Use of 214Pb photopeaks for radon removal:utilising current airborne gamma-ray spectrometer technology and data processing

Abstract

Removal of radiometric anomalies due to airborne radon is one of the most demanding steps in airborne gamma-ray spectrometry data processing. The contribution from airborne radon gas at the usual survey altitude is often several times that emanating from uranium ground sources. If left uncorrected, the radon background component can corrupt the whole chain of radiometric processing and preclude the production of seamless uranium and ternary data images. The concept of the use of 214Pb photopeaks for radon removal has been known for many years (Grasty, 1982), however until now it has not been introduced into regular data processing practice. The main obstacle in the implementation of this concept has been the fact that 214Pb photopeaks are found in the low energy part of the spectrum where there is a high degree of noise caused by scattered radiation.
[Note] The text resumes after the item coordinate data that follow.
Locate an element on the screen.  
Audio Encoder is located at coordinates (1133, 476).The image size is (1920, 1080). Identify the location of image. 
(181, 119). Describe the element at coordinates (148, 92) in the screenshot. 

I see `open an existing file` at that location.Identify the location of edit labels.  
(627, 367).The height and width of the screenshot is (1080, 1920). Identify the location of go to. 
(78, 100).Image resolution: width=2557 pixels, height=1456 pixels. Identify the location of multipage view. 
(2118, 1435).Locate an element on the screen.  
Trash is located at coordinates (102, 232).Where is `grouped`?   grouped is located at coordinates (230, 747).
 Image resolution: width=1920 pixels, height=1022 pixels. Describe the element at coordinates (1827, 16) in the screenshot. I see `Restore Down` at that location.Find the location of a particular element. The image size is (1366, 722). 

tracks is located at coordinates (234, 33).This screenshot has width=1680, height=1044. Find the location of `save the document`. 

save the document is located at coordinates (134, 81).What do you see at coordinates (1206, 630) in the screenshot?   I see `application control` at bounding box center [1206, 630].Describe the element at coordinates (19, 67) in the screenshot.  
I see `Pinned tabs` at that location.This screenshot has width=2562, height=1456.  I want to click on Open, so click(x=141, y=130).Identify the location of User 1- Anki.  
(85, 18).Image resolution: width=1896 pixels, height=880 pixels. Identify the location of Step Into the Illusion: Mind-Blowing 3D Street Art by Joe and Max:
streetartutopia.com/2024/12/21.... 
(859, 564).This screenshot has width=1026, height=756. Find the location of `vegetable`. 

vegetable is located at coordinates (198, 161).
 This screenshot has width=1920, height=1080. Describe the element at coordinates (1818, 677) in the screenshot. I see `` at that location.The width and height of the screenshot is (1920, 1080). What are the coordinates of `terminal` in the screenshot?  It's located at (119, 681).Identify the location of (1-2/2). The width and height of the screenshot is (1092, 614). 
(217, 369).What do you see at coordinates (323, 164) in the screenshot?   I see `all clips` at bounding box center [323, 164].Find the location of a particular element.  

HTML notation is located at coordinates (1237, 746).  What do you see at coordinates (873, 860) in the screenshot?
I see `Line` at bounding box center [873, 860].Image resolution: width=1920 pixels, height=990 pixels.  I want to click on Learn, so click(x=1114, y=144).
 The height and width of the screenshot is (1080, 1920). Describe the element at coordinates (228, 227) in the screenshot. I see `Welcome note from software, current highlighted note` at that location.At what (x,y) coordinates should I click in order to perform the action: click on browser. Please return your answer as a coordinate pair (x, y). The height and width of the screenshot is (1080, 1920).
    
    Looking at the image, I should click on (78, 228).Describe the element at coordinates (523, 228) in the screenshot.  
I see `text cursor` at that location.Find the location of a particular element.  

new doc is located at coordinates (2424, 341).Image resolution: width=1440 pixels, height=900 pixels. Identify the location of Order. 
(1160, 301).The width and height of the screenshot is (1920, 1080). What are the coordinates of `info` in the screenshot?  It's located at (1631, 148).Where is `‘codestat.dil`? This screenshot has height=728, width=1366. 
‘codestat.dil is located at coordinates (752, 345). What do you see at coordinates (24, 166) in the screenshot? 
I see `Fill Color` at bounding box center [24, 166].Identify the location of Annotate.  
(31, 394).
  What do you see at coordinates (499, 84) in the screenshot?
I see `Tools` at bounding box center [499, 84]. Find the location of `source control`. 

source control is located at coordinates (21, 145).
However, advances in modern instrumentation and in multichannel processing techniques allow the utilisation of these 214Pb photopeaks for radon removal in daily practice. The use of low-energy photopeaks is now possible following the release of a new generation of spectrometers, which produce improved spectrum linearity and high resolution in 512 channels for each crystal in the sensor array, The spectral ratio method suggested by Minty (1992, 1998), based on the 609 keV and 1765 keV photopeaks of 214Bi, has been to date the most accepted technique for radon removal. However, it has an inherent difficulty when processing data with a high 137Cs contribution, as is widespread in the Northern Hemisphere. In addition, this method suffers from the inability to resolve in a satisfactory way the overlap of the 208Tl photopeaks at 511 keV and 583 keV with the 214Bi 609 keV photopeak, in cases where there is strong thorium radiation. During recent surveys totalling 290 000 line kilometres, flown for the Geological Survey of Namibia, a Pico Envirotec GRS10 Spectrometer was used to collect 512 channels of raw data per second from each of eight NaI(Tl) crystal sensors. Observation of the 214Pb photopeaks at 295 keV and 352 keV, instead of the more usual 214Bi 609 keV photopeak, allowed successful radon removal.